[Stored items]
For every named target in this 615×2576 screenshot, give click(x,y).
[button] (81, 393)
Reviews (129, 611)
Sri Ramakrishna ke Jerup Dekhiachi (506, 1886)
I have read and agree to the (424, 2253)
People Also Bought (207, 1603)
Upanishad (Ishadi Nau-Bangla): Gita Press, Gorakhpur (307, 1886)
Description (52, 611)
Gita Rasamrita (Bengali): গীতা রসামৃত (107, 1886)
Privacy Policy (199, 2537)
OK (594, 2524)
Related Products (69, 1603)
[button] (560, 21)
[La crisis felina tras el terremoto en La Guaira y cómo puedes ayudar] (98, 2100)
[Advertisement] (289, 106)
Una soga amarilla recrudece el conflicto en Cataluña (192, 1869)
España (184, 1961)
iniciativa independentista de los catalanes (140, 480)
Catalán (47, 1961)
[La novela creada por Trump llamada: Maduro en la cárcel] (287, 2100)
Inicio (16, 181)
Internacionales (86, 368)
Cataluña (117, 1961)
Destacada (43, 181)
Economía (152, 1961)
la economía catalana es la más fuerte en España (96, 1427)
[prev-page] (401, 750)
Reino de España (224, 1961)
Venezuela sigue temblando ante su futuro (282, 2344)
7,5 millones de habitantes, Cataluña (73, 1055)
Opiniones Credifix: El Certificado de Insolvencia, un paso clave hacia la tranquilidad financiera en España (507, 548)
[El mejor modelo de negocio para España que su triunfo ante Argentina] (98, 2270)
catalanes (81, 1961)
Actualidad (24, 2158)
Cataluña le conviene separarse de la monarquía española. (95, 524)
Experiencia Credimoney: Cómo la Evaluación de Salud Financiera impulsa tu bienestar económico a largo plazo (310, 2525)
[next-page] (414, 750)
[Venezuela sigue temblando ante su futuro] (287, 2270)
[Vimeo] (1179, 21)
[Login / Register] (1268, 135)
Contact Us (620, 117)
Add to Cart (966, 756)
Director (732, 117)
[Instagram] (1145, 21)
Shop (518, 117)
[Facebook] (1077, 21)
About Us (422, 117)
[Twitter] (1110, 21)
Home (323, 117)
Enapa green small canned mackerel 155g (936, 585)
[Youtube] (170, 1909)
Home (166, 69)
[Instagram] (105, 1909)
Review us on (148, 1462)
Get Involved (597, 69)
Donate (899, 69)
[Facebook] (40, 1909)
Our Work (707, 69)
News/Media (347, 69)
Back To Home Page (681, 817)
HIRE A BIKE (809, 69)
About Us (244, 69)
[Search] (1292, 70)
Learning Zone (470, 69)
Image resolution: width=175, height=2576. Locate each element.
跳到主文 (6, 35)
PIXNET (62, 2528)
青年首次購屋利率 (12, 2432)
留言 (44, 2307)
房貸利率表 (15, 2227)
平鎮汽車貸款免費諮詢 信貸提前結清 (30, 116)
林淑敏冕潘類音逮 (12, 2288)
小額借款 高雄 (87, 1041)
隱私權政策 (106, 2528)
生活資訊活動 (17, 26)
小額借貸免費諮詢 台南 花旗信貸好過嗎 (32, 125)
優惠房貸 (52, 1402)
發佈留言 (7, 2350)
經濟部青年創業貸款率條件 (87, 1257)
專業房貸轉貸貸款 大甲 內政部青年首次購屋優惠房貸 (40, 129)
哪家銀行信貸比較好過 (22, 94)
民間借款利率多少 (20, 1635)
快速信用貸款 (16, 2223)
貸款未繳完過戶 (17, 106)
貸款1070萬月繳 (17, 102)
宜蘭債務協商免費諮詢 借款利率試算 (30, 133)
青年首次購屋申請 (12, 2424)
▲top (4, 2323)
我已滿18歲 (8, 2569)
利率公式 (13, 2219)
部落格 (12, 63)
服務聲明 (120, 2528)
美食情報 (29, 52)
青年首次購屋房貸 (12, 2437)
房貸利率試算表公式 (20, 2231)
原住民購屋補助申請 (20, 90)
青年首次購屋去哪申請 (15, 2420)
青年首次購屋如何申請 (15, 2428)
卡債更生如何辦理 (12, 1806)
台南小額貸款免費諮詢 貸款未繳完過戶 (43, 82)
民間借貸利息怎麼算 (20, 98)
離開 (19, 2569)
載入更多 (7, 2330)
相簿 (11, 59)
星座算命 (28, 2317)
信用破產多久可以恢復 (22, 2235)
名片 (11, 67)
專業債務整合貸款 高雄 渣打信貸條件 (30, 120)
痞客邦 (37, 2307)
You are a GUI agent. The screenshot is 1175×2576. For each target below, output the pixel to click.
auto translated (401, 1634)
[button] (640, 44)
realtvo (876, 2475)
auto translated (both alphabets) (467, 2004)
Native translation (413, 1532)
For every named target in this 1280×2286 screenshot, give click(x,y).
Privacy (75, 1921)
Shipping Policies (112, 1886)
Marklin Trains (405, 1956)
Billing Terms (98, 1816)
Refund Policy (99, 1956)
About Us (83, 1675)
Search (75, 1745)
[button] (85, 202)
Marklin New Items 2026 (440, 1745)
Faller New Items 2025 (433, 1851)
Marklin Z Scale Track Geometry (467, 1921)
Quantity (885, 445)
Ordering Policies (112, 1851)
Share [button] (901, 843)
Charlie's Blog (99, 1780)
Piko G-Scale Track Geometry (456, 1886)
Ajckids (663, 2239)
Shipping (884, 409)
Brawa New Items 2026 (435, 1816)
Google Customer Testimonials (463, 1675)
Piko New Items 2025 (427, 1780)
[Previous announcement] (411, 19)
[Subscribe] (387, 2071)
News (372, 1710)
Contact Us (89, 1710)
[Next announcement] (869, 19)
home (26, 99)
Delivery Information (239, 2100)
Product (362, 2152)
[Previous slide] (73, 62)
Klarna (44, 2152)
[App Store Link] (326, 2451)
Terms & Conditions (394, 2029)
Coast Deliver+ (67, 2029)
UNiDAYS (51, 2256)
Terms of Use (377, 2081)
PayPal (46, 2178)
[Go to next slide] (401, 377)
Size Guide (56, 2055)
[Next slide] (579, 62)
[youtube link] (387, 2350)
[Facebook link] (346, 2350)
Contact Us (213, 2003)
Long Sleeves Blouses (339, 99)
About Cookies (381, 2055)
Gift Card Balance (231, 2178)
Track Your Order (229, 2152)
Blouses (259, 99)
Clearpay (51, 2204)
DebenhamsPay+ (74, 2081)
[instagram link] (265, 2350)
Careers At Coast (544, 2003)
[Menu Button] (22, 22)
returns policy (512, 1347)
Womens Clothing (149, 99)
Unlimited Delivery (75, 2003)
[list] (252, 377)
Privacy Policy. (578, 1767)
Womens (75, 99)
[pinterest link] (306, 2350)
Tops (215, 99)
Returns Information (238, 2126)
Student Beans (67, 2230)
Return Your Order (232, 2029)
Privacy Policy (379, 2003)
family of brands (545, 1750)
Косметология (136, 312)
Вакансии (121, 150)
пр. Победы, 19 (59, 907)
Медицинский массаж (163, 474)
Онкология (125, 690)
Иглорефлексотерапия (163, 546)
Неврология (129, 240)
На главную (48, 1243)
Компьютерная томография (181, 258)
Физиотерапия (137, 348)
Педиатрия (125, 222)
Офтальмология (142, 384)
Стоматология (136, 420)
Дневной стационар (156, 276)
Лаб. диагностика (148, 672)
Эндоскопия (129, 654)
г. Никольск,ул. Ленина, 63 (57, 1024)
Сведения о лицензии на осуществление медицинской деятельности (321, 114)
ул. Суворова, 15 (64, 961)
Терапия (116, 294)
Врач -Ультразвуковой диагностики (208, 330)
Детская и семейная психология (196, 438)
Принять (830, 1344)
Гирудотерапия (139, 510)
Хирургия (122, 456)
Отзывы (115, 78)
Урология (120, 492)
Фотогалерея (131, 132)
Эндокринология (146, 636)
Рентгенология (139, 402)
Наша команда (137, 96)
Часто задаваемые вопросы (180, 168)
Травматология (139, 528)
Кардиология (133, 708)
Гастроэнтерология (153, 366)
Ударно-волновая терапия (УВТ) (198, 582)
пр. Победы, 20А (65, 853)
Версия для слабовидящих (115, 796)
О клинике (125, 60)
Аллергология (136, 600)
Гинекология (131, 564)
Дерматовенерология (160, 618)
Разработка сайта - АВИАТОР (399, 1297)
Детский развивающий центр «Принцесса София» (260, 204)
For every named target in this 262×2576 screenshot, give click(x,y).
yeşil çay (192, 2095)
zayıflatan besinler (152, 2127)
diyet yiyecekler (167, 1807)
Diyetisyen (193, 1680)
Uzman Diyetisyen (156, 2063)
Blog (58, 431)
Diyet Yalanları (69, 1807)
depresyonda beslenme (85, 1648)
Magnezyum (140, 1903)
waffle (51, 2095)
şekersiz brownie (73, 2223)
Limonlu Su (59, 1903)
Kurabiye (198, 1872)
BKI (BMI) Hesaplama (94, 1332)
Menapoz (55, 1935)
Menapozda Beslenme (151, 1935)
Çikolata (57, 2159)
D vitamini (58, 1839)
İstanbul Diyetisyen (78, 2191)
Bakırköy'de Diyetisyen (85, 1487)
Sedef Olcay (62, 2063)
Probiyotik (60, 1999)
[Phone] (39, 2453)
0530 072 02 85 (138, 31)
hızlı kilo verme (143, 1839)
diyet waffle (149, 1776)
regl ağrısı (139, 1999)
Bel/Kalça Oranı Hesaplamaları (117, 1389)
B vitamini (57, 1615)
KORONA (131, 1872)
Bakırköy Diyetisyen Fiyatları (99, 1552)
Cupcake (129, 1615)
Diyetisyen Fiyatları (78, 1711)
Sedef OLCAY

• [TRY IT] Wherever "Cataluña" turns up in the records, copy the whole line.

• [TASK RESPONSE]
Una soga amarilla recrudece el conflicto en Cataluña (192, 1869)
Cataluña (117, 1961)
7,5 millones de habitantes, Cataluña (73, 1055)
Cataluña le conviene separarse de la monarquía española. (95, 524)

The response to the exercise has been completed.